[[ Supplied passage open ]]

Haven’t written lately. But, then I’ve been too discouraged to write. My diet has changed significantly due to price increases. I stay home all the time. Breaks my heart to see how insane most people have become these days. I believe mass psychosis is real. I see it every day. While I know things will never go back to the way they were pre covid, I can’t even relate to most people anymore. I swear the older I get, the less sense people make. Makes me glad to be an introvert. At this point I’m just surviving. Forget about thriving and self actualization.
My friends are also stressed. A friend of mine had much of their personal info and emails hacked into. Another friend and her husband are both working full time yet rely on food pantries. My dad might have to have stints put in by the end of summer. Another friend of mine found out his house has almost doubled in value since he and his wife bought it five years ago. Nothing makes sense anymore. I can handle life being unfair. Hell, I’ve heard that from my elders all the time since I was four years old. It’s a lot tougher when things no longer make sense. I’m now surprised when things work the way they are supposed to.

[[ Supplied passage closed ]]

- [Exercise details]: Continue the personal post about discouragement, rising prices and friends' struggles, picking up right after its final sentence.

[[ Extracted material open ]]

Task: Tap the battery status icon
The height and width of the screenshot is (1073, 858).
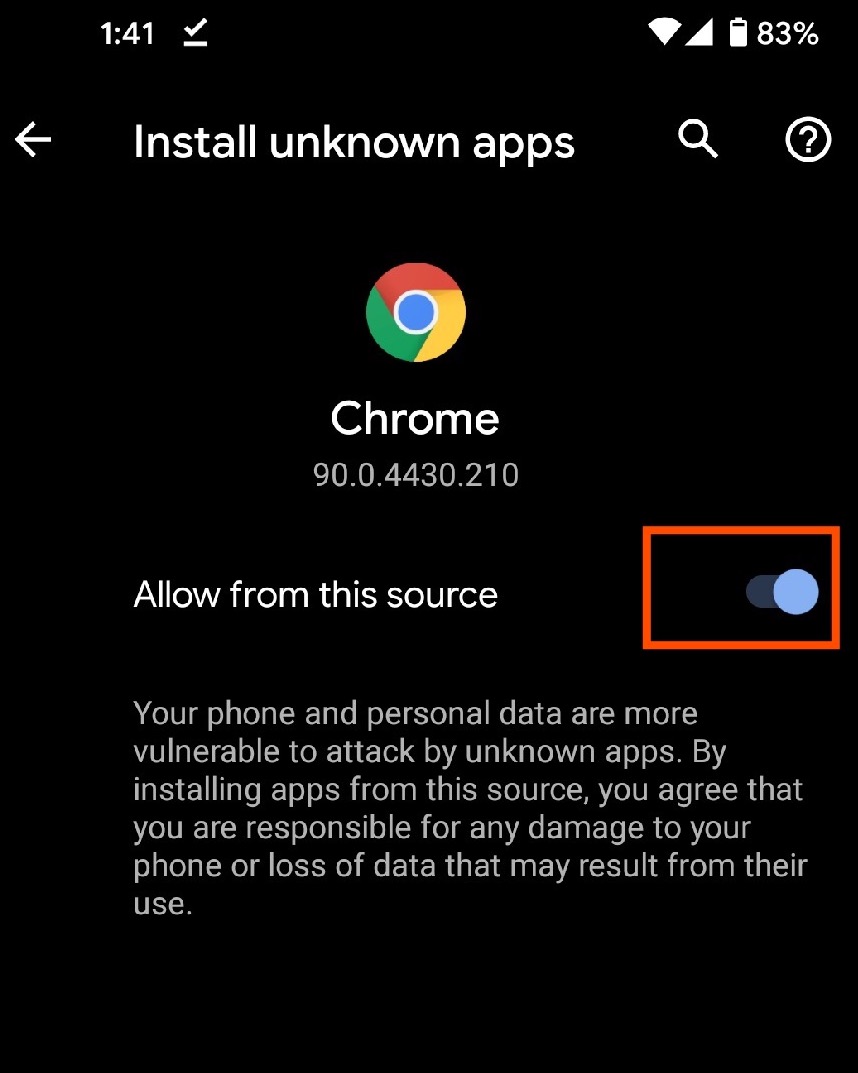Action: (738, 32)
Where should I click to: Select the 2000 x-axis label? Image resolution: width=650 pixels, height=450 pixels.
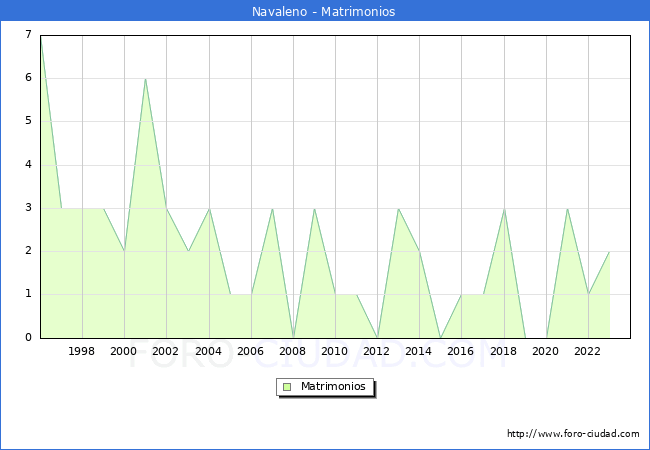click(x=124, y=351)
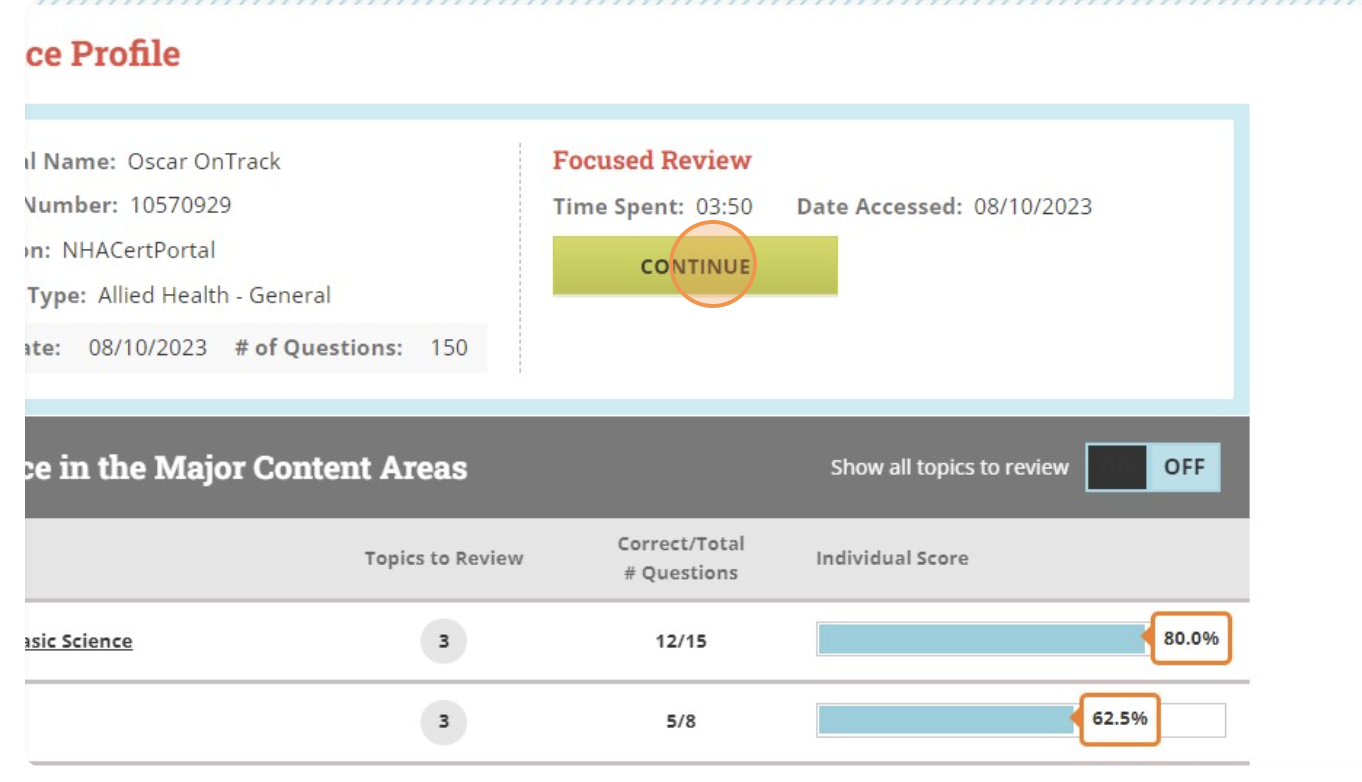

[[ Extracted material closed ]]

- [Written reply]:
At least in my part of the world, we aren’t having problems with covid and lockdowns anymore. I feel for the people in China who have indefinate lockdowns and food shortages. Lockdowns of entire cities don’t make sense. We have vaccines that work. Survivors develop a sort of immuntity. My brother has had covid twice. He said the second time was alot easier than the first. And don’t even get me started on the war in Ukraine. We all have to suffer because of our leaders’ pride and ego it seems like.